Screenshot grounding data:
**********

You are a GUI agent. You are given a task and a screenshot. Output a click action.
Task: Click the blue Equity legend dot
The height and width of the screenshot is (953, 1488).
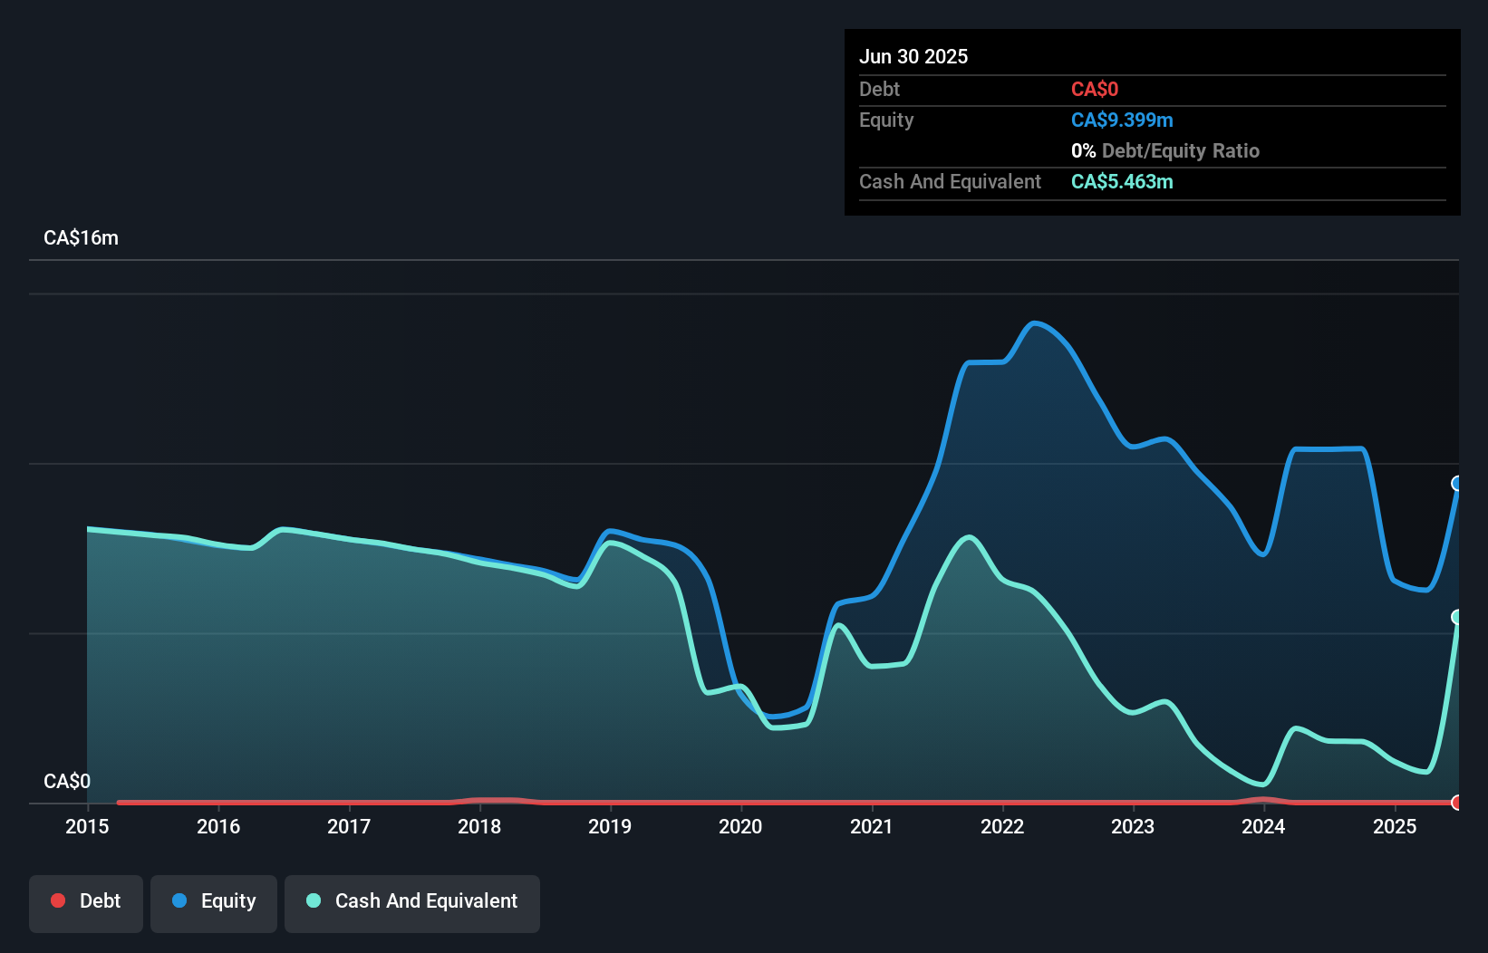coord(179,900)
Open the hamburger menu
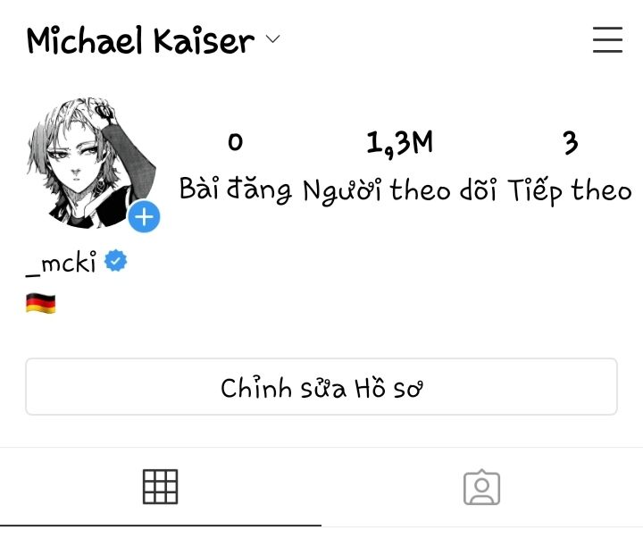The image size is (643, 547). (607, 40)
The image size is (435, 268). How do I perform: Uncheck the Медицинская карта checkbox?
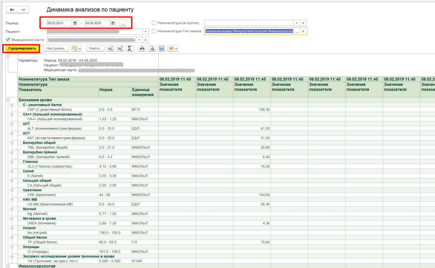[x=8, y=40]
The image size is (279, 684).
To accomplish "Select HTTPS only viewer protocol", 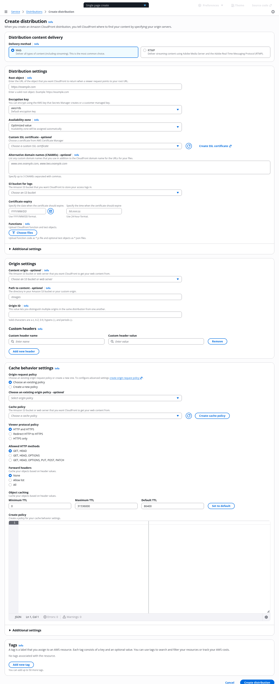I will tap(10, 439).
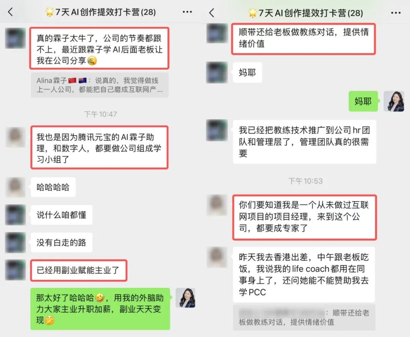This screenshot has height=337, width=410.
Task: Open the three-dot menu in right chat
Action: (396, 13)
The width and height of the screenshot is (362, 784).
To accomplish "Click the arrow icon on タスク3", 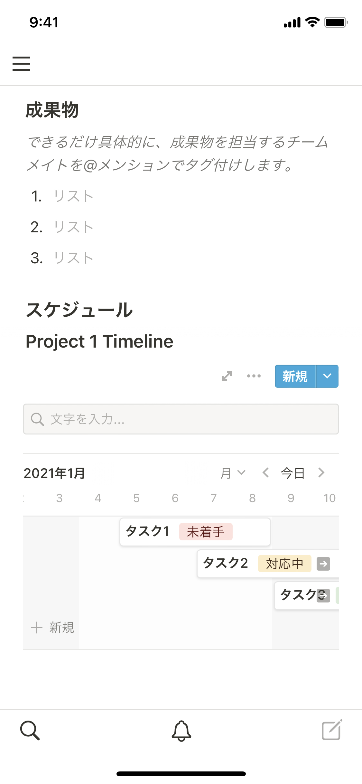I will pyautogui.click(x=323, y=596).
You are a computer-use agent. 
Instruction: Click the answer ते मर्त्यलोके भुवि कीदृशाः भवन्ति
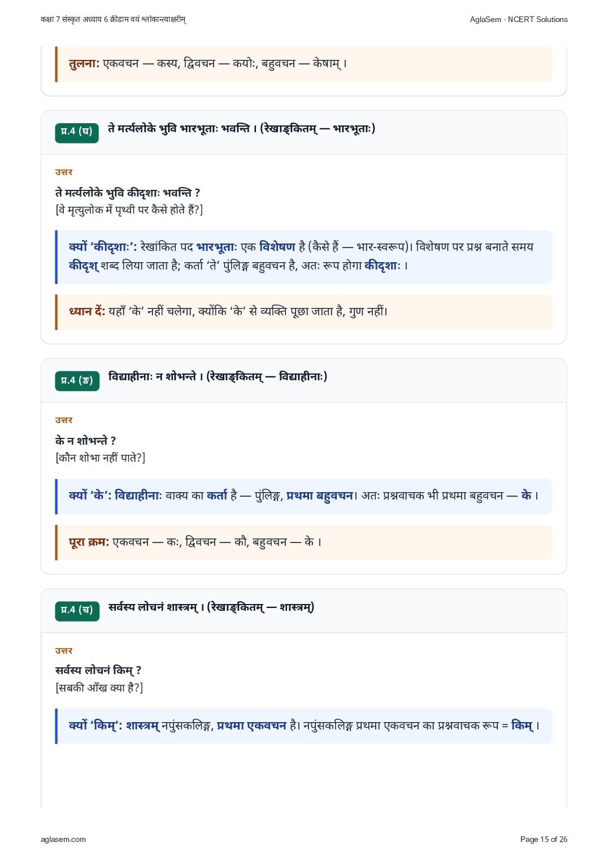click(x=128, y=193)
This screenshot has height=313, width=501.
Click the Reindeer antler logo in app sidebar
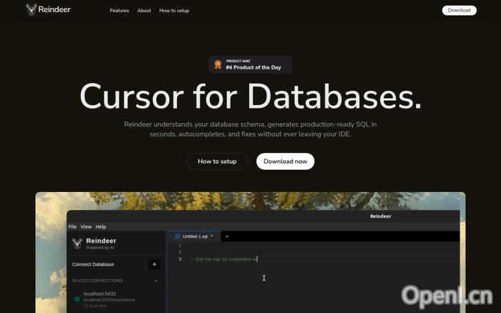click(77, 243)
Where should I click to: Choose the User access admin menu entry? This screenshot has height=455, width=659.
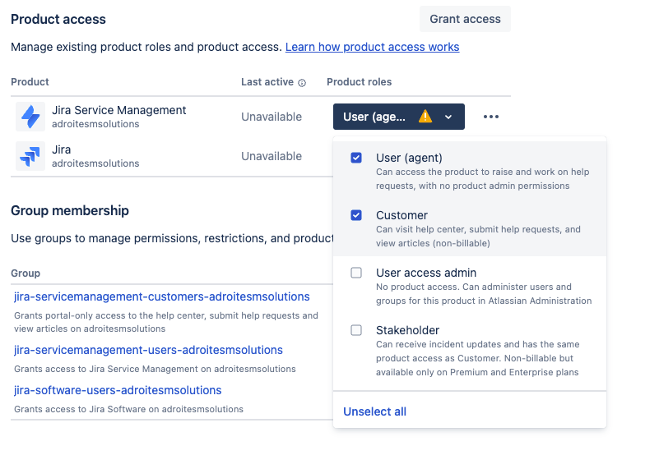coord(426,273)
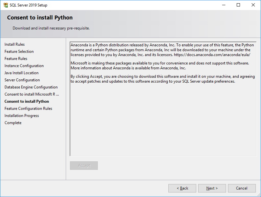Cancel the SQL Server installation
261x197 pixels.
(242, 188)
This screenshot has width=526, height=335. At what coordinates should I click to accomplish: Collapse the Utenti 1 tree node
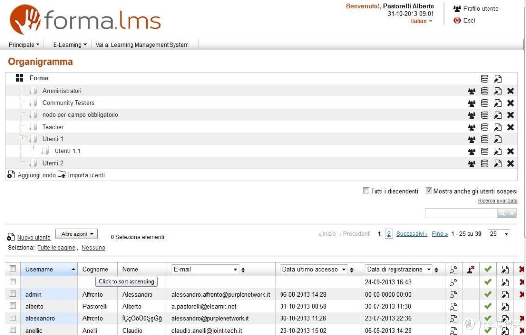pyautogui.click(x=21, y=138)
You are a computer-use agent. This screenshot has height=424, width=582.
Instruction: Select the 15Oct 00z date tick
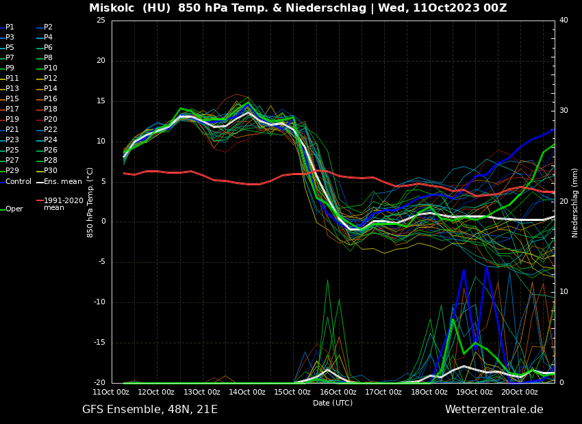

**********

Problem description: With the pictures left out, transcribe exactly the lines from the line holding "This screenshot has height=313, width=501." through the closing line of the entries.

Solved problem:
This screenshot has height=313, width=501.
Click the Reindeer antler logo in app sidebar
click(77, 243)
Where should I click to: Choose the User access admin menu entry? This screenshot has height=455, width=659.
coord(426,273)
Cancel the SQL Server installation
261x197 pixels.
(242, 188)
This screenshot has width=526, height=335. At what coordinates should I click to accomplish: Collapse the Utenti 1 tree node
pyautogui.click(x=21, y=138)
You are a computer-use agent. This screenshot has height=424, width=582.
Instruction: Select the 15Oct 00z date tick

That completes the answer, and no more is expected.